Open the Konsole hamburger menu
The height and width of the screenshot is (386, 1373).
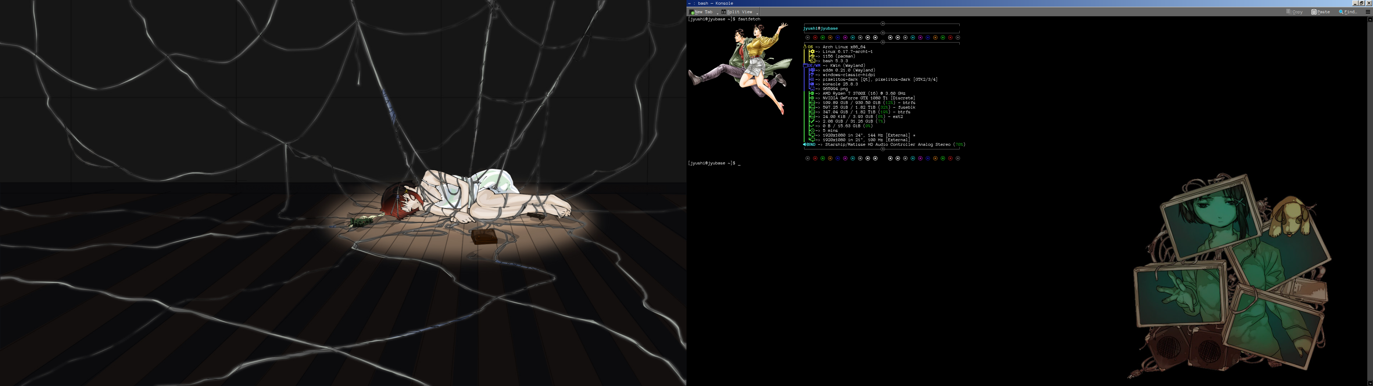tap(1368, 12)
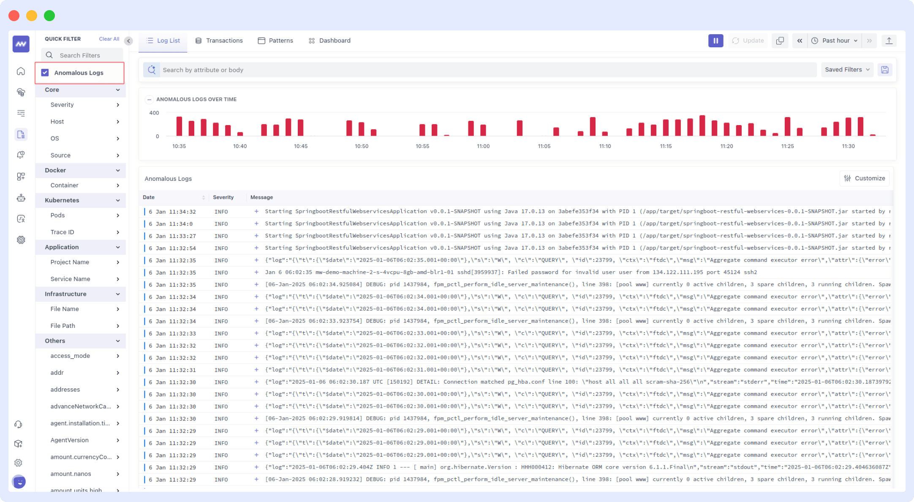
Task: Click the upload/export icon at top right
Action: pyautogui.click(x=889, y=41)
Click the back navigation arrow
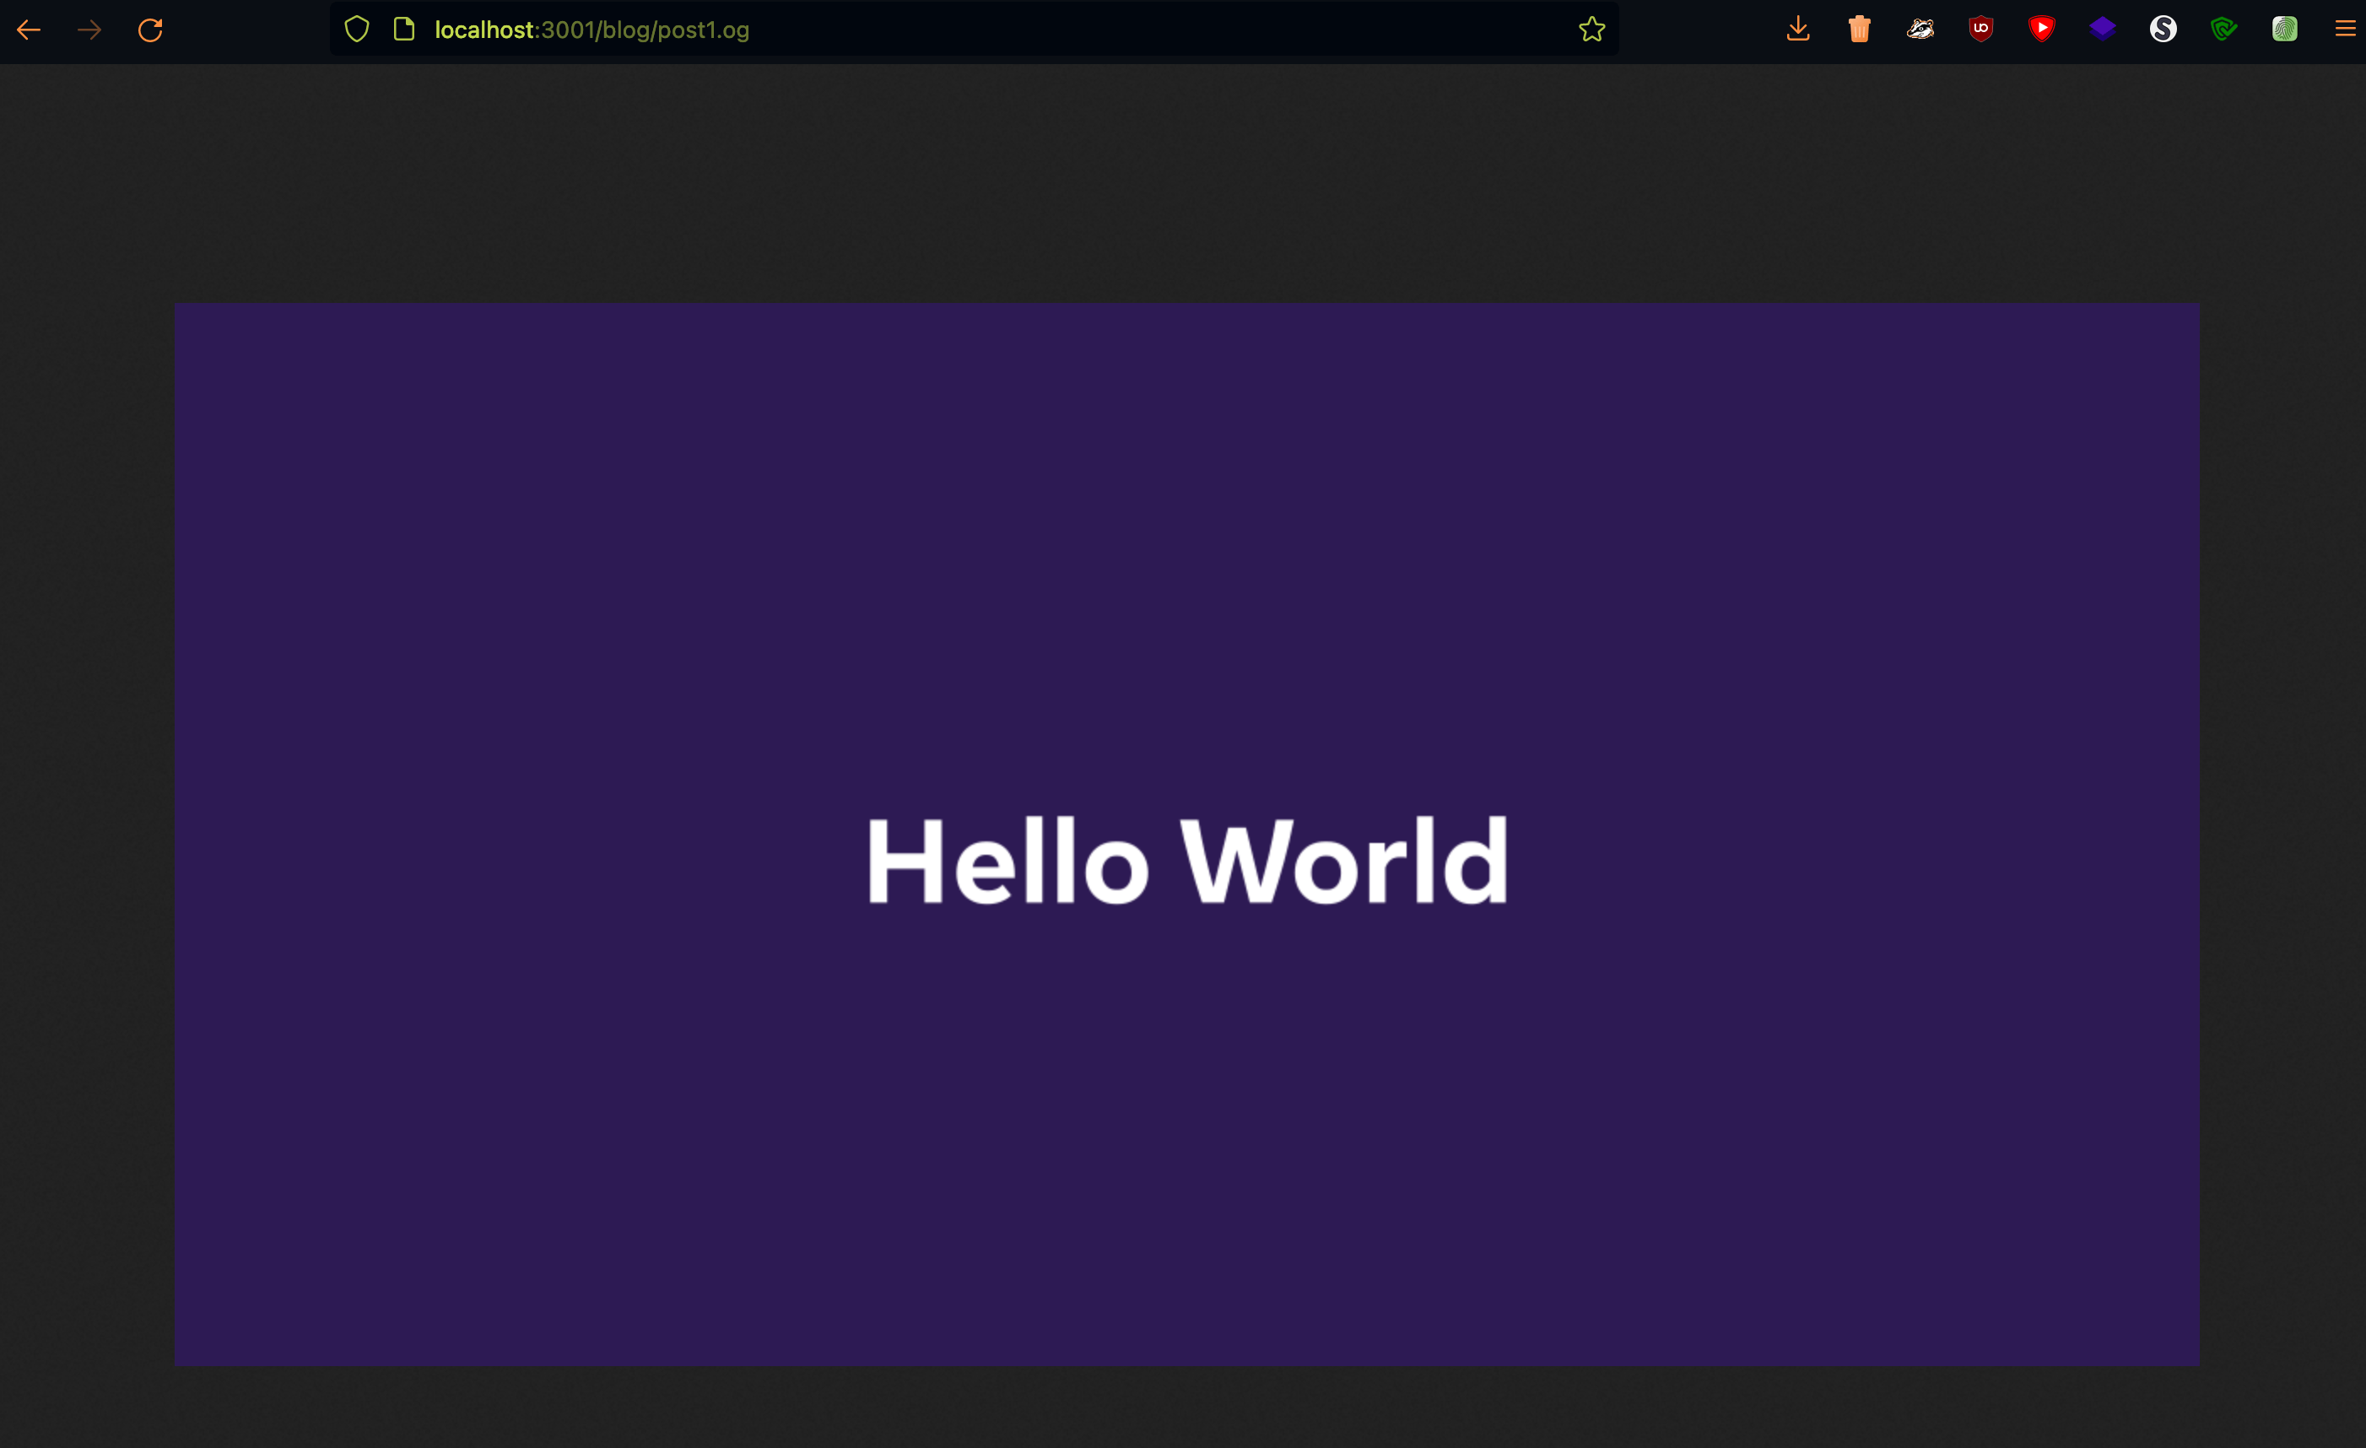The image size is (2366, 1448). [28, 30]
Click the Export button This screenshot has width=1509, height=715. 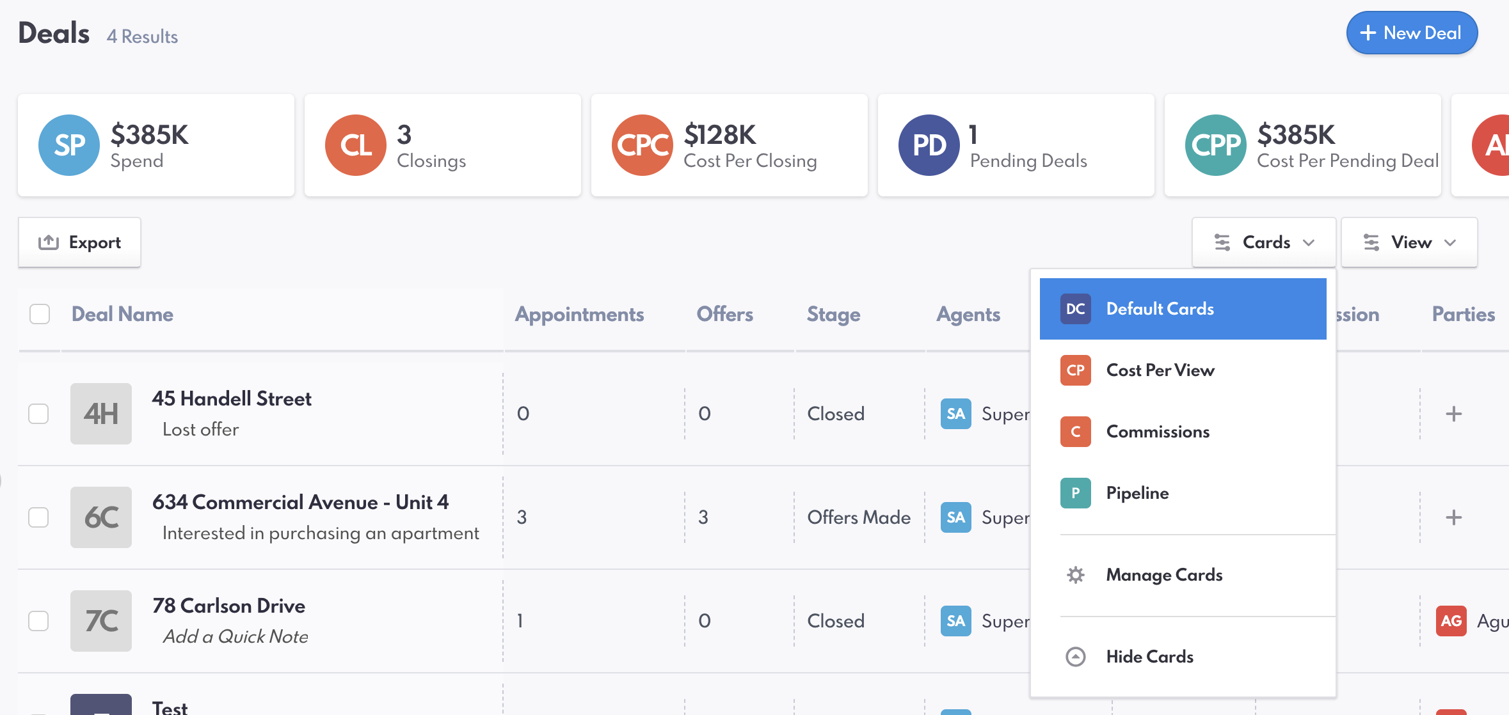tap(80, 242)
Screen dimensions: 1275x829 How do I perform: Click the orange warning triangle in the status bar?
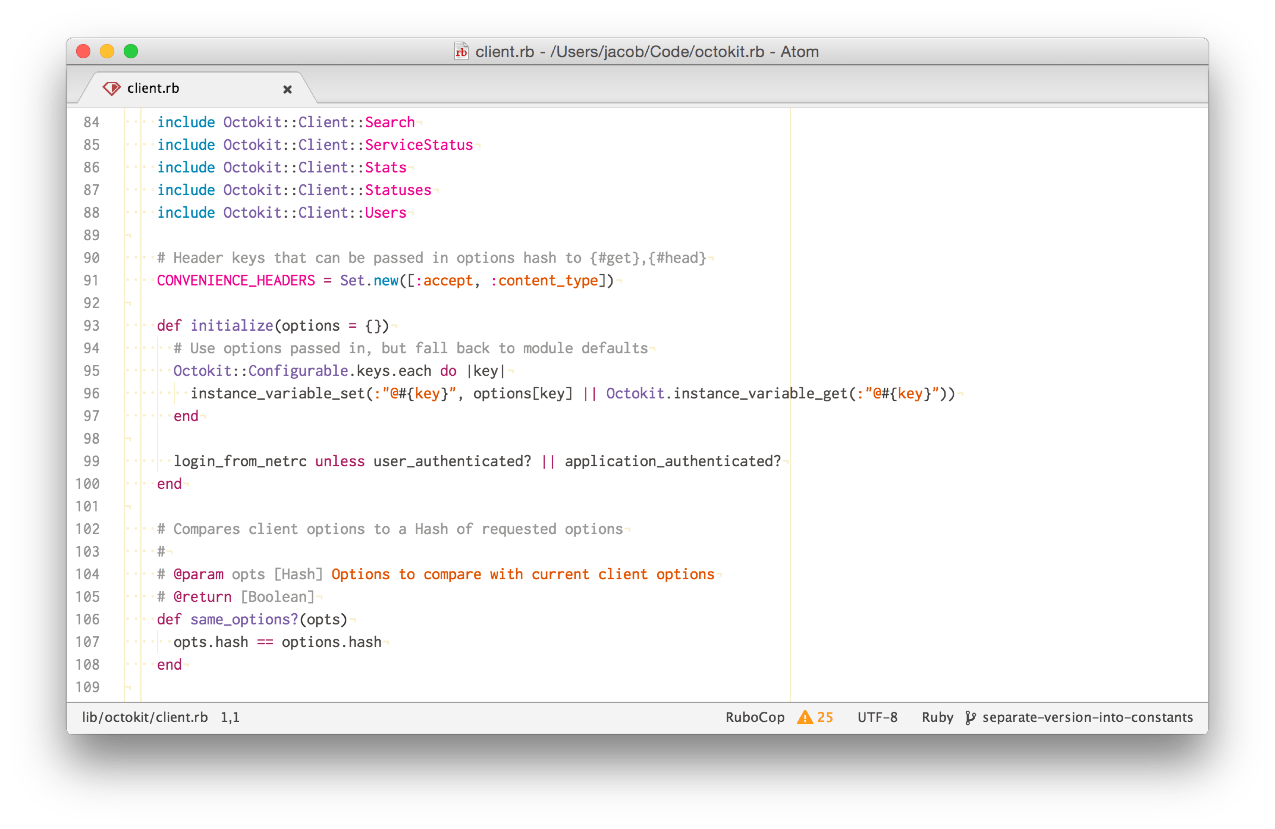click(x=805, y=718)

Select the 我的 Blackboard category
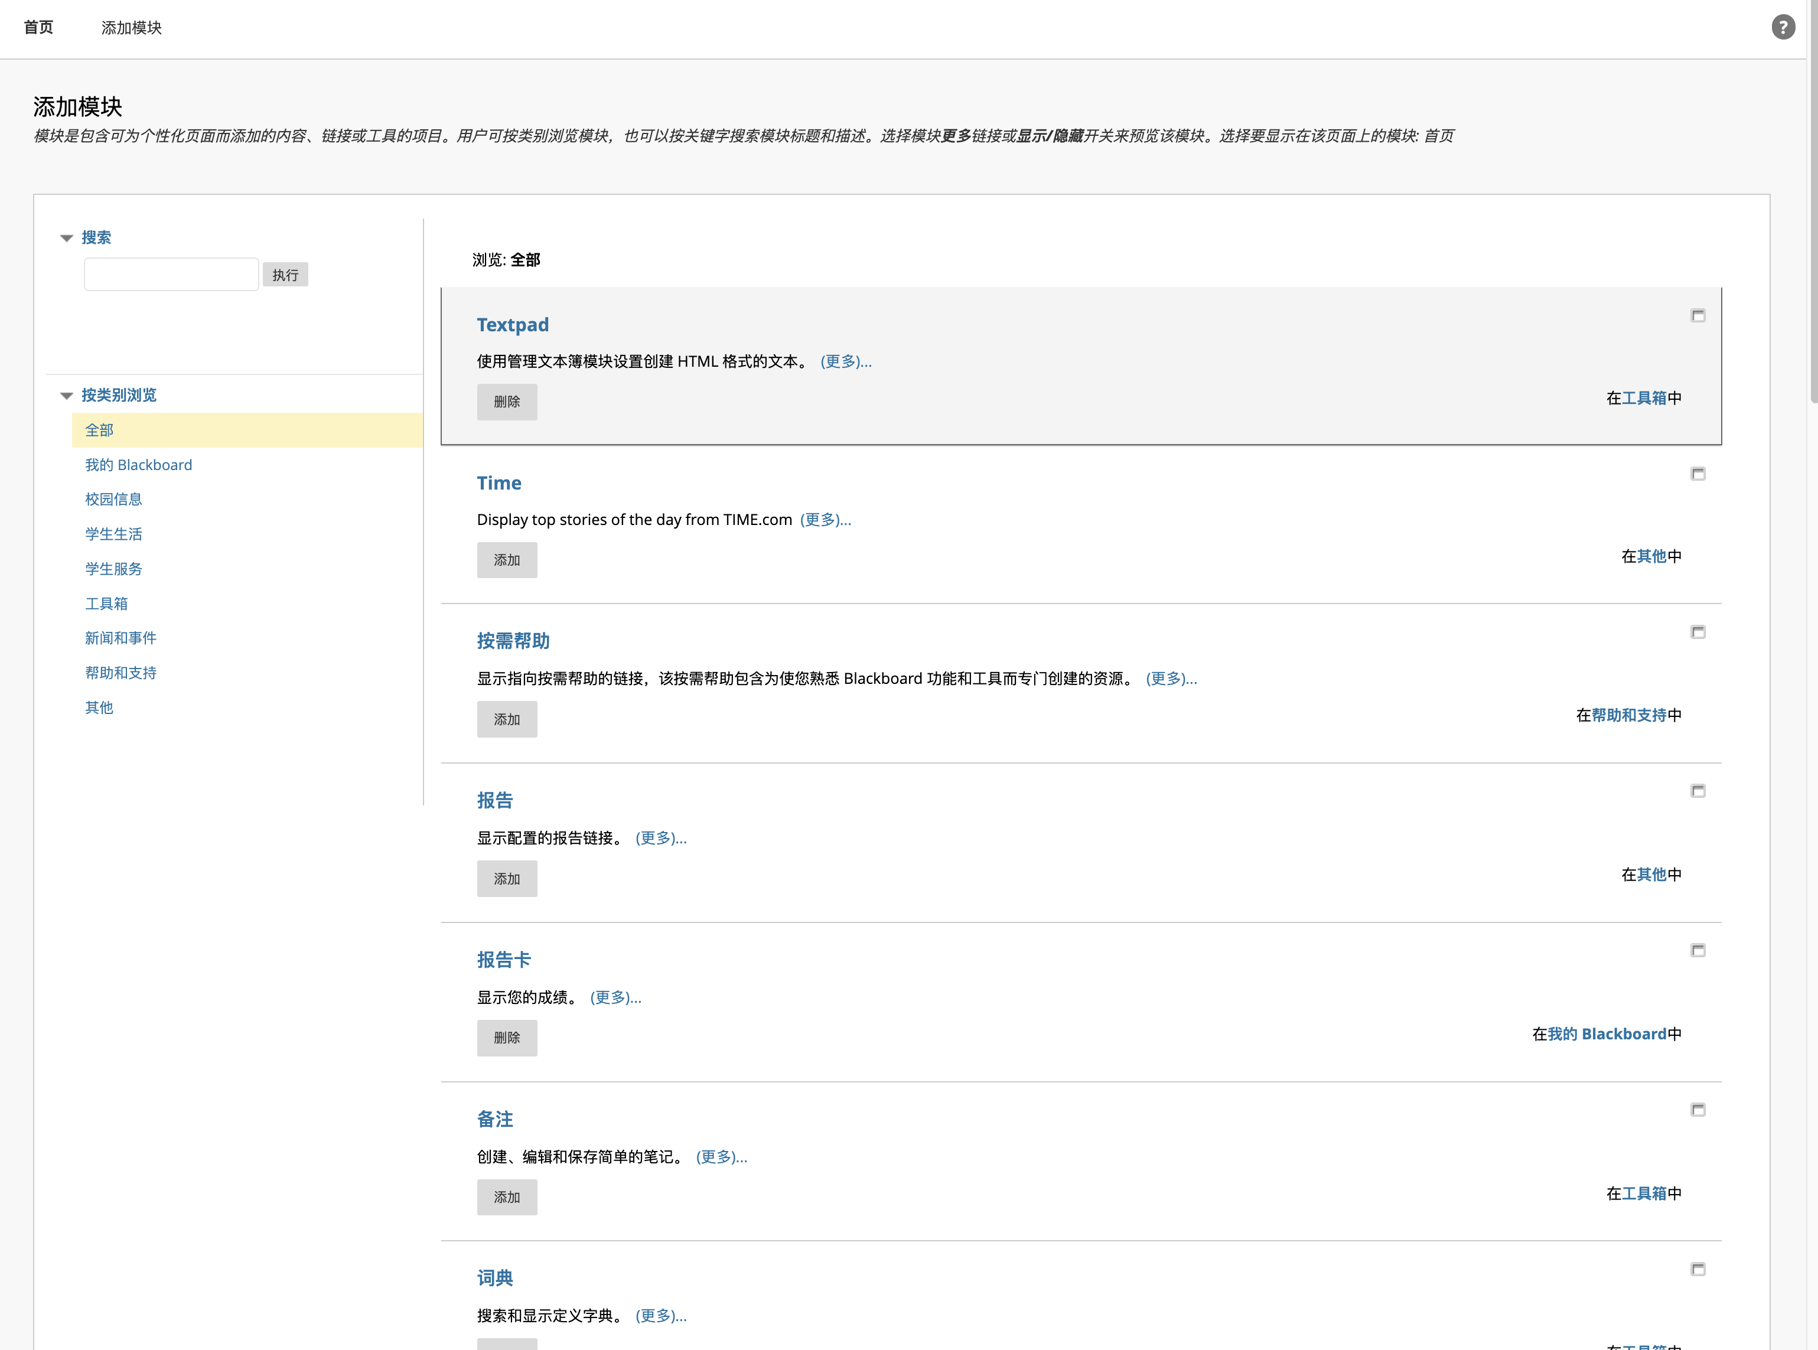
_ _ _
(WORK ORDER) In the records above, find the line containing "Screen dimensions: 1275x829", then write out exactly that line and every later one through the last, omitting pictures.

(WRITTEN SOLUTION)
Screen dimensions: 1275x829 How do I perform: Click the orange warning triangle in the status bar?
click(x=805, y=718)

Select the 我的 Blackboard category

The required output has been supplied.